__REQUIREMENT__. The required output is the exact run of lines below that opens at the line with "Deadpool (75, 1537)" and closes at the line with "Technology (115, 1629)".

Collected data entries

= Beginning of Section =

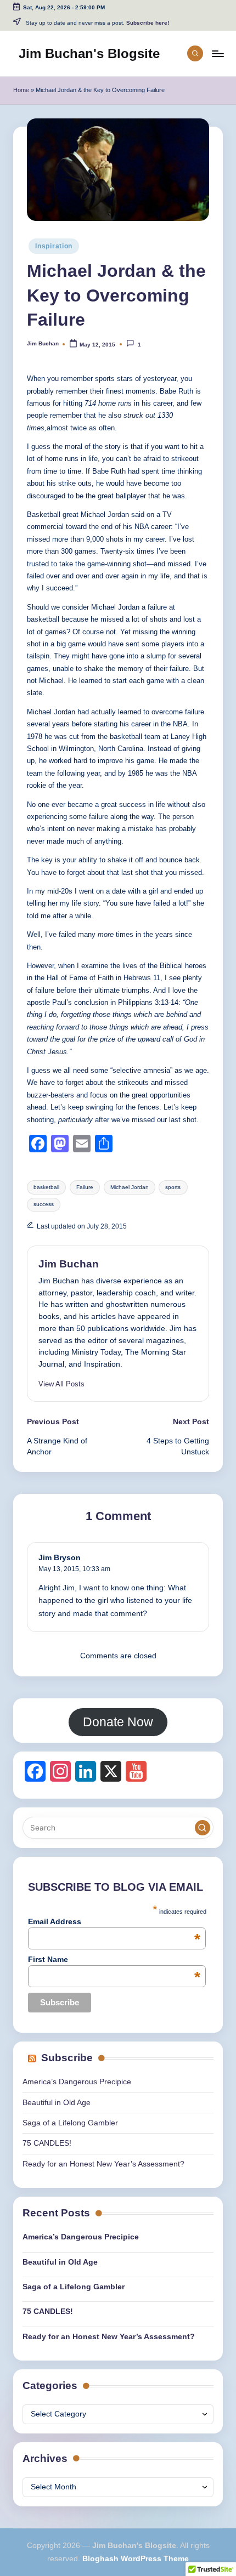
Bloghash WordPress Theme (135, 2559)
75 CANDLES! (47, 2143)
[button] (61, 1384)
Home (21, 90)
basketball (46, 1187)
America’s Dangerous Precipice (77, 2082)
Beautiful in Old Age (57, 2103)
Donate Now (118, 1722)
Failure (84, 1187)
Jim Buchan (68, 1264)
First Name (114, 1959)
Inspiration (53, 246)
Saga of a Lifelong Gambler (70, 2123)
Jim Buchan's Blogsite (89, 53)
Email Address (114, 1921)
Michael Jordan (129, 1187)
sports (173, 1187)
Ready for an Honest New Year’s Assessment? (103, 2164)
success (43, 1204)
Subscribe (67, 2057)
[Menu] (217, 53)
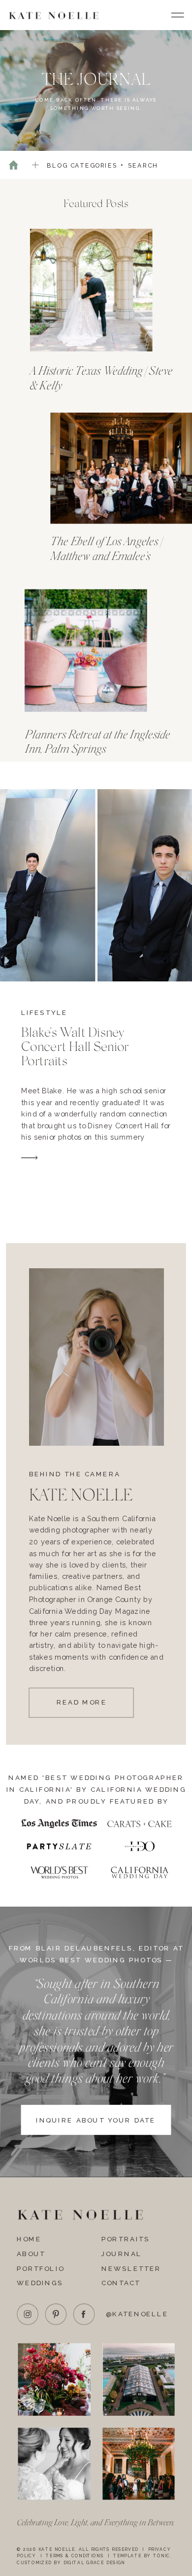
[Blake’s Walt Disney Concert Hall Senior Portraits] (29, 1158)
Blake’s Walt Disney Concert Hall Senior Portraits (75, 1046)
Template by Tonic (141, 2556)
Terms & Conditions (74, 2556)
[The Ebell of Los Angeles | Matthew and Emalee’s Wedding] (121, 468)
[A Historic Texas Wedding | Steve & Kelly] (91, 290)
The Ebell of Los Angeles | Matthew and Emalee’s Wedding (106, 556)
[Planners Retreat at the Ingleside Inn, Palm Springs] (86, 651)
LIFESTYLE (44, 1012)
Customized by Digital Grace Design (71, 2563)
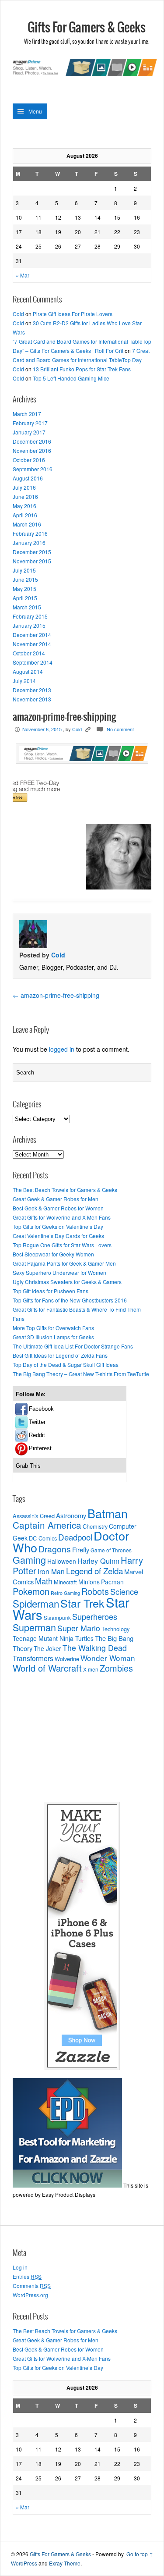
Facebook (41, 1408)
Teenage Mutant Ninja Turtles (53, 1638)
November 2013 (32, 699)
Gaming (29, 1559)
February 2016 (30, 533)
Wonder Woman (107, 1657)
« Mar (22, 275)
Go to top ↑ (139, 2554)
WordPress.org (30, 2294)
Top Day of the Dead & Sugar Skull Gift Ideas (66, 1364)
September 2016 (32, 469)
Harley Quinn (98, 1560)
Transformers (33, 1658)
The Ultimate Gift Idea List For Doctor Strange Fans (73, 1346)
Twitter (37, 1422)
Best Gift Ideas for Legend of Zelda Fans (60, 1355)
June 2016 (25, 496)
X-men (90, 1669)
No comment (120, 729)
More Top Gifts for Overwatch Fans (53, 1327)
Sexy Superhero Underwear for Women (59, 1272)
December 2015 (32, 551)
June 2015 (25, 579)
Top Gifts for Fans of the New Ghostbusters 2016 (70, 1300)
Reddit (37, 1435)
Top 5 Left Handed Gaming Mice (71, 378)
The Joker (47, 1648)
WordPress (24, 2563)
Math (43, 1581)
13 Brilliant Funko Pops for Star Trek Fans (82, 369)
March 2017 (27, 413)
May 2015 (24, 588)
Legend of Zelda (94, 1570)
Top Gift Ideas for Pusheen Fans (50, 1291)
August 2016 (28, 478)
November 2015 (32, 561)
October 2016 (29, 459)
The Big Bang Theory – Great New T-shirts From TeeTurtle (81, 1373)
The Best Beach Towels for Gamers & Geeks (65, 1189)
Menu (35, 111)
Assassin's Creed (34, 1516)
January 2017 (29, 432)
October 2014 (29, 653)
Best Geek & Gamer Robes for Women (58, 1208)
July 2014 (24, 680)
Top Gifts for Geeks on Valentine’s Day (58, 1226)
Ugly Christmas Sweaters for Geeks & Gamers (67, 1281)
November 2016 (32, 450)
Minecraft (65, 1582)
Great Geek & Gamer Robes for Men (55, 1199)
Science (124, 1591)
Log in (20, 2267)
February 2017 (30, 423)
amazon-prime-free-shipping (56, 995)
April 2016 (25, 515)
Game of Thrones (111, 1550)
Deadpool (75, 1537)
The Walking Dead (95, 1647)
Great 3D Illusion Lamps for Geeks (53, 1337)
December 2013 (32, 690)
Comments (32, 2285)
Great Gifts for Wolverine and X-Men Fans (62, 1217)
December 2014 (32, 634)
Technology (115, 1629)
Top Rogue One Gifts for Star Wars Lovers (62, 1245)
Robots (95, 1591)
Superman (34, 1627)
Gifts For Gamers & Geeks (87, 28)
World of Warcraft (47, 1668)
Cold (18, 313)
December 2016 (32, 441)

= End of Section =
= Beginning of Section =

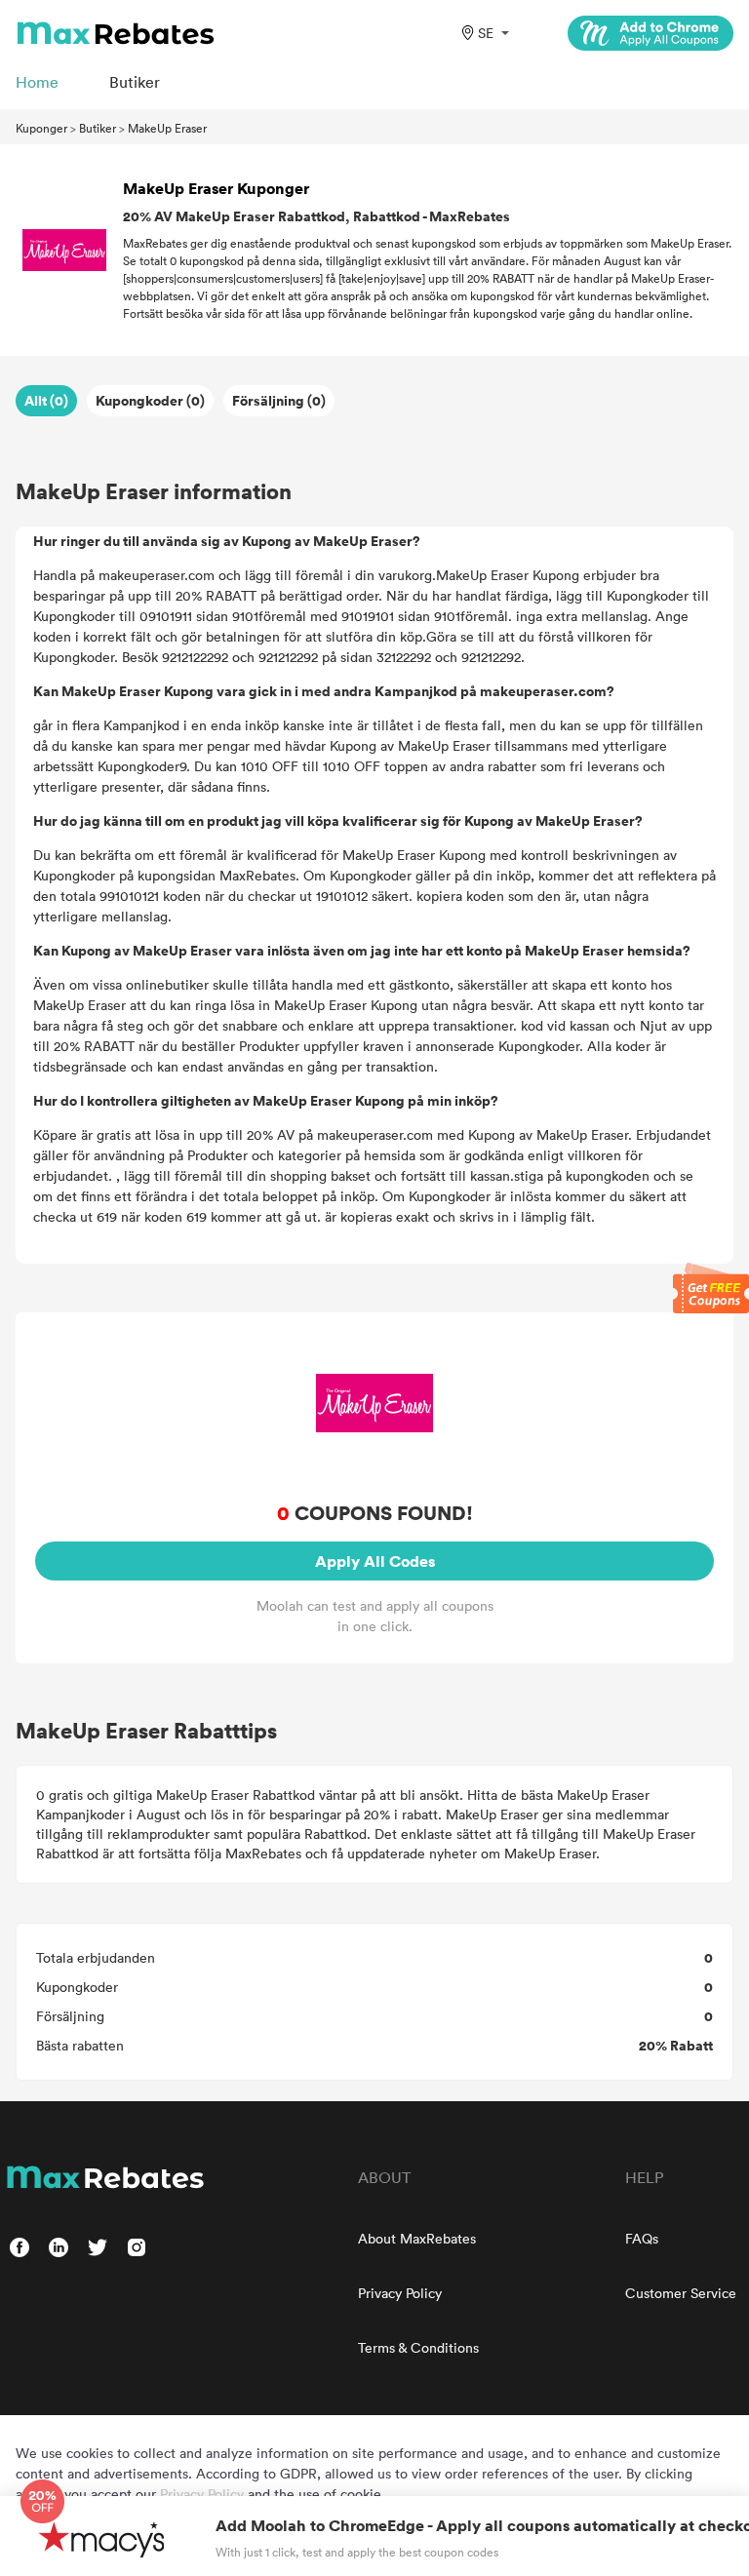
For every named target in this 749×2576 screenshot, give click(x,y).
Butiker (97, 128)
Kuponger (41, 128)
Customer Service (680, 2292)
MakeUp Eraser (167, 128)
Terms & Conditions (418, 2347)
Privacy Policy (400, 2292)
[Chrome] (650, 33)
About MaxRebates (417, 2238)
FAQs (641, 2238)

= End of Section =
= Beginning of Section =

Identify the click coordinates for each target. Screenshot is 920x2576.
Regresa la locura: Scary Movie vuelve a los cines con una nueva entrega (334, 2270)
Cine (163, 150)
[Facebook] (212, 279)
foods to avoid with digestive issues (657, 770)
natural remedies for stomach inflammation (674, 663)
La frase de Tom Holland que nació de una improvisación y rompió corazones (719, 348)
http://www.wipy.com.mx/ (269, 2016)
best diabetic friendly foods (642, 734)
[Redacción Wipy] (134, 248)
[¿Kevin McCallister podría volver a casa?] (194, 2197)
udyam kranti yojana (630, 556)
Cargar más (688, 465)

= End of Section =

__ANSWER TO THIS TASK__.
Deadpool (75, 1537)
The Walking Dead (95, 1647)
Great 3D Illusion Lamps for Geeks (53, 1337)
December 2013 (32, 690)
Comments (32, 2285)
Great Gifts for Wolverine and X-Men Fans (62, 1217)
December 2014 (32, 634)
Technology (115, 1629)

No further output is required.